> **PAGE EXCERPT**:
________________________

[rabbitmq-discuss] RabbitMQ-based vcloud session clustering

Philippe Kirsanov pkirsanov at 38studios.com
Wed Apr 7 19:47:14 BST 2010


That just a general question of server topology.
For running on cloud we should be able to throw in more machines (e.g.
using RightScale) and server farm should recognize that and use
additional resources to host more queues, maybe even exactly same queues
as exist on other brokers for the sake of scalability; end then
publishers and consumers should load balance those queues on different
brokers.

-----Original Message-----
From: Alexis Richardson [mailto:alexis.richardson at gmail.com] 
Sent: Wednesday, April 07, 2010 14:22
To: Philippe Kirsanov
Cc: Jon Brisbin; RabbitMQ
Subject: Re: [rabbitmq-discuss] RabbitMQ-based vcloud session clustering

Philippe

In what sense?  I imagine most folks would treat VMs as machines.  But
perhaps the VMware product suite could be helpful too....

alexis



On Tue, Apr 6, 2010 at 5:15 PM, Philippe Kirsanov
<pkirsanov at 38studios.com> wrote:
> Just curious, how do you do load balancing with VMware?
>
> -----Original Message-----
> From: rabbitmq-discuss-bounces at lists.rabbitmq.com
> [mailto:rabbitmq-discuss-bounces at lists.rabbitmq.com] On Behalf Of Jon
> Brisbin
> Sent: Monday, April 05, 2010 17:53
> To: RabbitMQ
> Cc: Tomcat Users List
> Subject: [rabbitmq-discuss] RabbitMQ-based vcloud session clustering
>
> Not sure there's anyone besides me on both these lists, but I'm
> x-posting just to save time.
>
> I'm currently working on setting up a RabbitMQ-based session cluster
> using my own session manager and store. I had to write my own because
I
> couldn't find anything out there that uses JMS or RabbitMQ to do
session
> clustering (which actually surprised me a little) that had the virtual
> cloud awareness I need. Everything I've read about Tomcat clustering
> uses the Apache Tribes replication, which doesn't work for me under
even
> moderate load testing (maybe I'm just not doing right...I don't know)

________________________

> **MATERIAL PROVIDED**:
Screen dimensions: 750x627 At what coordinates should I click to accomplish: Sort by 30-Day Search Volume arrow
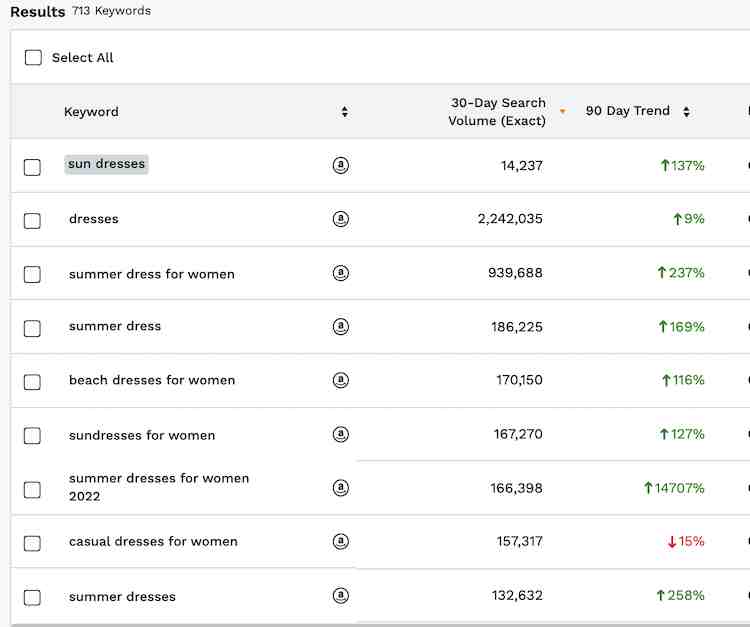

________________________

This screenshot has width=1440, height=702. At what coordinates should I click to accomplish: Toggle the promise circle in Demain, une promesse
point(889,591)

________________________

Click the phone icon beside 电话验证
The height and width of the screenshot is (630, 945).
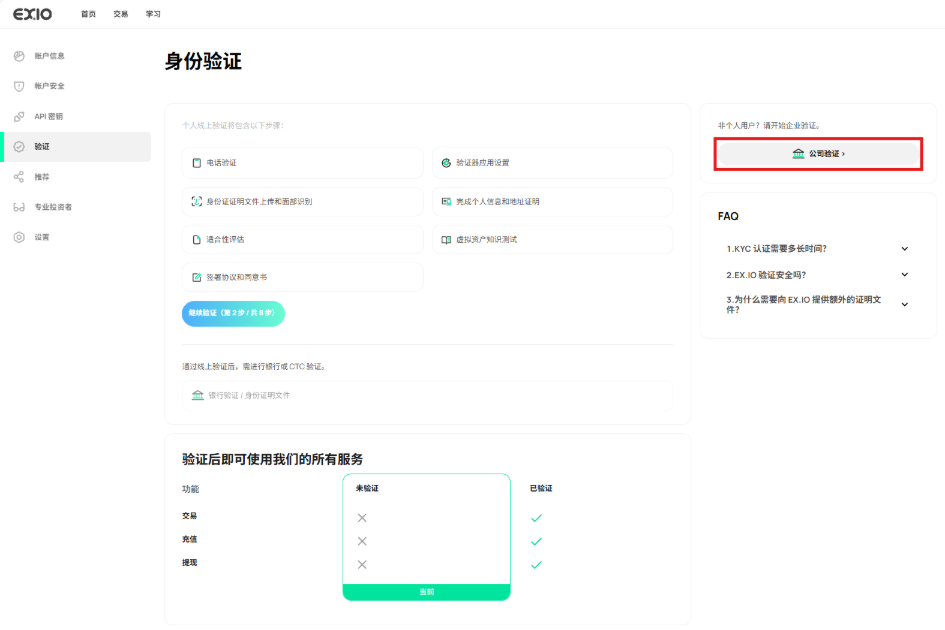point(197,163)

________________________

> **INSTRUCTIONS**:
[a] Could you edit the records in the part that opens with the line containing "Click the phone icon beside 电话验证" and closes with the line containing "point(197,163)", replacing "phone icon" with "telephone icon" and leaving everything else unchanged? Leave the pictures out of your answer.
[b] Will you proceed with the email about RabbitMQ-based session clustering from where it stops?

> **EXERCISE RESPONSES**:
[a]
Click the telephone icon beside 电话验证
The height and width of the screenshot is (630, 945).
point(197,163)

[b]
or
> the centralized JDBCStore, which introduces a single point of failure.
>
> The basic idea here is to use RabbitMQ as the session clustering
> back-end and have a user's session available to any server currently
> subscribed to the clustering queue with no sticky sessions at all.
This
> (cross your fingers) gives me a very, very scalable clustering
> architecture (my RabbitMQ servers are load-balanced and clustered
using
> VMware vms so I can add capacity at will) that doesn't suffer from the
> single point of failure of a JDBCStore or the multicast limitations of
> Apache Tribes. Sessions are also shared across points of
responsibility,
> too, as a single session object can be passed around from code running
> inside a webapp to code in a command-line client. I wanted my session
> handling to be a first-class virtual cloud citizen, rather than feel
> like I'm shoe-horning existing code into what I want to do.
>
> I'm almost finished with the heavy lifting. I should have a
functioning
> drop-in manager and store this week, which I'll put on my github
> account. What I'd like to know is if there's any interest in the
> community for something like this? If there's no interest, I won't
> bother writing documentation and what-not.
>
> Does this sound like it would interest any other Tomcat/RabbitMQ
users?
>
> Jon Brisbin
> Portal Webmaster
> NPC International, Inc.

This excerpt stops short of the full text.